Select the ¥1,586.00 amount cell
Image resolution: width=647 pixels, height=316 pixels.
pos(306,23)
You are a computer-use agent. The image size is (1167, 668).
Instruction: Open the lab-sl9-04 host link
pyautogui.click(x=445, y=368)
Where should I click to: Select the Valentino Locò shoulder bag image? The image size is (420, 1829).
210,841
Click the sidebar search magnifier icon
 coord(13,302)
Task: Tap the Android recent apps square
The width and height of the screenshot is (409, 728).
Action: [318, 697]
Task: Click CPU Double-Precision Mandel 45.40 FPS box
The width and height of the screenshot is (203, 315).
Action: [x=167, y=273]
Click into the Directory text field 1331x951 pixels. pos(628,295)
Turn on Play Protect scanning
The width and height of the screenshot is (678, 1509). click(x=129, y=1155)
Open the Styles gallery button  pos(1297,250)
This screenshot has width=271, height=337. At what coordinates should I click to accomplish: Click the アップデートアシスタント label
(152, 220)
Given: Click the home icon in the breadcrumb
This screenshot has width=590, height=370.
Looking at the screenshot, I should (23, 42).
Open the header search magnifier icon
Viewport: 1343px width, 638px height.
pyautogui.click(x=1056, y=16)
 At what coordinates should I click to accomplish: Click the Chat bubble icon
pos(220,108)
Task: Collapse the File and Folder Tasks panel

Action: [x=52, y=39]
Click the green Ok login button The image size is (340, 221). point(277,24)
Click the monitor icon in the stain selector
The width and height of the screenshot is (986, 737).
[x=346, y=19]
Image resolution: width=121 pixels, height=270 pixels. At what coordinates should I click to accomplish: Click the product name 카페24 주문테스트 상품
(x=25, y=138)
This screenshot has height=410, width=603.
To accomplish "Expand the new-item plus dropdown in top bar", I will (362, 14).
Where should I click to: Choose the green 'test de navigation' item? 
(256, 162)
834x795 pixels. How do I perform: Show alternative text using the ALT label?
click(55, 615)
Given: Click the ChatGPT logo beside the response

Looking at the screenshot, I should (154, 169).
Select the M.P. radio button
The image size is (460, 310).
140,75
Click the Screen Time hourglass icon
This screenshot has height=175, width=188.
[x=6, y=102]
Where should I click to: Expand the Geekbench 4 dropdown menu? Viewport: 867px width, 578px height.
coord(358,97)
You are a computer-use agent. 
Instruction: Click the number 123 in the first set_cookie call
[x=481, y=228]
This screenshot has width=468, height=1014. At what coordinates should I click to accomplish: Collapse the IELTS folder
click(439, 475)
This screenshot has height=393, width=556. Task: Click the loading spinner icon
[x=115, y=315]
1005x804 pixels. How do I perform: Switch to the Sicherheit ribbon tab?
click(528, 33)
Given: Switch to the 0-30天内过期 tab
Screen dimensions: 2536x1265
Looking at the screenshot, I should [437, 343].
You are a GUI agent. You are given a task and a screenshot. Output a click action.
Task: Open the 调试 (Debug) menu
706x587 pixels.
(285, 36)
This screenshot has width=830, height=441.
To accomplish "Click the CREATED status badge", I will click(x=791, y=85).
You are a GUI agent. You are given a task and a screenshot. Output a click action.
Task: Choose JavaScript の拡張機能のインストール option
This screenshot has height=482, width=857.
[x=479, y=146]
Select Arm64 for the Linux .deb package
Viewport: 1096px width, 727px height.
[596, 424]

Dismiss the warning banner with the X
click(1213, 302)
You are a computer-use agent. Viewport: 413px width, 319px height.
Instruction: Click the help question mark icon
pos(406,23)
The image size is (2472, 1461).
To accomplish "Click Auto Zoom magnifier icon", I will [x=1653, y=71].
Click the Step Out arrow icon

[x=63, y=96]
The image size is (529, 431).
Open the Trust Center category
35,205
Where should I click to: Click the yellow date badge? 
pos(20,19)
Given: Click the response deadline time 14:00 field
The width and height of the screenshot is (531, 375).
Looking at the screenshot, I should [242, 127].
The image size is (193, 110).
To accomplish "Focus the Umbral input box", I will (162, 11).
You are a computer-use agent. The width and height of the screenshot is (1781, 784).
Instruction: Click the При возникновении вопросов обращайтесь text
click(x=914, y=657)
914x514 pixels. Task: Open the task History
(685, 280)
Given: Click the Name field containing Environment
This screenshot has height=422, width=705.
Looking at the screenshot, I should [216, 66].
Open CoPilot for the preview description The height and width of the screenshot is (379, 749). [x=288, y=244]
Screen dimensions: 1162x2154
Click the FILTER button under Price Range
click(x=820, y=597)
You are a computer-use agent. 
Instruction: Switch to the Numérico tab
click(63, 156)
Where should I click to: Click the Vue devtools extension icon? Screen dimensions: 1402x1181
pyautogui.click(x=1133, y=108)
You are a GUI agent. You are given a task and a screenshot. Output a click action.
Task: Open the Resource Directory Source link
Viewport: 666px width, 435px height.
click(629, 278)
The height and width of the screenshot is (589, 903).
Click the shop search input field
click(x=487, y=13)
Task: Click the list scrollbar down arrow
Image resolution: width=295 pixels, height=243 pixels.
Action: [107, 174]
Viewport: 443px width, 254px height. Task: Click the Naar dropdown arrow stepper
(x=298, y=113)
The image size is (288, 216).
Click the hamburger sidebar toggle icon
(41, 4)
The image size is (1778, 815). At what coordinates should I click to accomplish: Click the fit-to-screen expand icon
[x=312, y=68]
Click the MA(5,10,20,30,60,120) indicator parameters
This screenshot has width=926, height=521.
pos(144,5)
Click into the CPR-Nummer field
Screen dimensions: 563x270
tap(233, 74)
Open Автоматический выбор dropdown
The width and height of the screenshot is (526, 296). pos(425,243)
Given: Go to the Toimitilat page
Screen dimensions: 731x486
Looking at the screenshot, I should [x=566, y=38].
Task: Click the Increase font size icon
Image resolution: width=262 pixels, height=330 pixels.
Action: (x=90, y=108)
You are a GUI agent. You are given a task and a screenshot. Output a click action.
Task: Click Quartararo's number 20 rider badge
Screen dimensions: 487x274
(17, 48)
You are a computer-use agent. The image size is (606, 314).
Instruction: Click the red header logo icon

◆ ◆ ◆ ◆

## What to do
Starting at the line that contains "Given: Click the ChatGPT" and stopping after the line that contains "click(439, 475)", convert those lines above into a JSON list of strings with one string per line, omitting blank lines.

## Exercise result
[
  "Given: Click the ChatGPT logo beside the response",
  "Looking at the screenshot, I should (154, 169).",
  "Select the M.P. radio button",
  "The image size is (460, 310).",
  "140,75",
  "Click the Screen Time hourglass icon",
  "This screenshot has height=175, width=188.",
  "[x=6, y=102]",
  "Where should I click to: Expand the Geekbench 4 dropdown menu? Viewport: 867px width, 578px height.",
  "coord(358,97)",
  "You are a computer-use agent. ",
  "Instruction: Click the number 123 in the first set_cookie call",
  "[x=481, y=228]",
  "This screenshot has width=468, height=1014. At what coordinates should I click to accomplish: Collapse the IELTS folder",
  "click(439, 475)"
]